From the most cynical point of view: 80s games, if they were arcade games, might have been hard to increase money spent. 90s console games often had hard 2nd or 3rd levels to prevent the game being beaten within the 1 or 2 day rental period. So those scales of hardness are often about obfuscating game play to increase profits.

 

I think the "Dark Souls" hard and to a lesser extent "Kaizo Mario" style "hard" is more about challenge in and of itself.

 

Dark Souls hard is something I love, because it's about embodying the challenge in that world. But it's also about freedom of exploration and player choices. Getting Over It is almost like a rhythm game, in that it is so linear, and thus a very limited amount of solutions or strategies possible.

 

Perhaps a hardcore version of Diamonds should be developed, perhaps titled "Dark Diamonds" or "Diamonds Souls" or "Diamonds with Bennet Foddy" so that it can employ the tag line: "Nothing is harder than Diamonds."

Entries on locating words and elements:
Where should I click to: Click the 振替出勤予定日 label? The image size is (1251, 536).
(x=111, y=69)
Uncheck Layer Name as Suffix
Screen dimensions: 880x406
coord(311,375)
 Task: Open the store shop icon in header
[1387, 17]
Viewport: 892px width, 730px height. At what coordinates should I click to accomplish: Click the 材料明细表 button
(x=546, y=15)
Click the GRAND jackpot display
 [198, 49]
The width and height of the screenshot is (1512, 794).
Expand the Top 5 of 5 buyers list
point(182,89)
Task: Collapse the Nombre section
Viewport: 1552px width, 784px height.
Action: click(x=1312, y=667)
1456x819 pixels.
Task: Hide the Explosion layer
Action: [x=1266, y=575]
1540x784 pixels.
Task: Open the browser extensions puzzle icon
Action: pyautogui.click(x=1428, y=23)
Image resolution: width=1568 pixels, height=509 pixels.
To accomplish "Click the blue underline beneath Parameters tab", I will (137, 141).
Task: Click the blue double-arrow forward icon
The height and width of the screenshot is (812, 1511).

REQUEST 1: Output the part of the post about game difficulty from "From the most" to "or strategies possible.", word for word.
REQUEST 2: Return the lines of the records from the line with "Task: Click the" through the end of the records, unchanged.
The post about game difficulty and the records have nothing to do with each other.

TASK SOLUTION 1:
From the most cynical point of view: 80s games, if they were arcade games, might have been hard to increase money spent. 90s console games often had hard 2nd or 3rd levels to prevent the game being beaten within the 1 or 2 day rental period. So those scales of hardness are often about obfuscating game play to increase profits.

 

I think the "Dark Souls" hard and to a lesser extent "Kaizo Mario" style "hard" is more about challenge in and of itself.

 

Dark Souls hard is something I love, because it's about embodying the challenge in that world. But it's also about freedom of exploration and player choices. Getting Over It is almost like a rhythm game, in that it is so linear, and thus a very limited amount of solutions or strategies possible.

TASK SOLUTION 2:
Task: Click the blue double-arrow forward icon
The height and width of the screenshot is (812, 1511).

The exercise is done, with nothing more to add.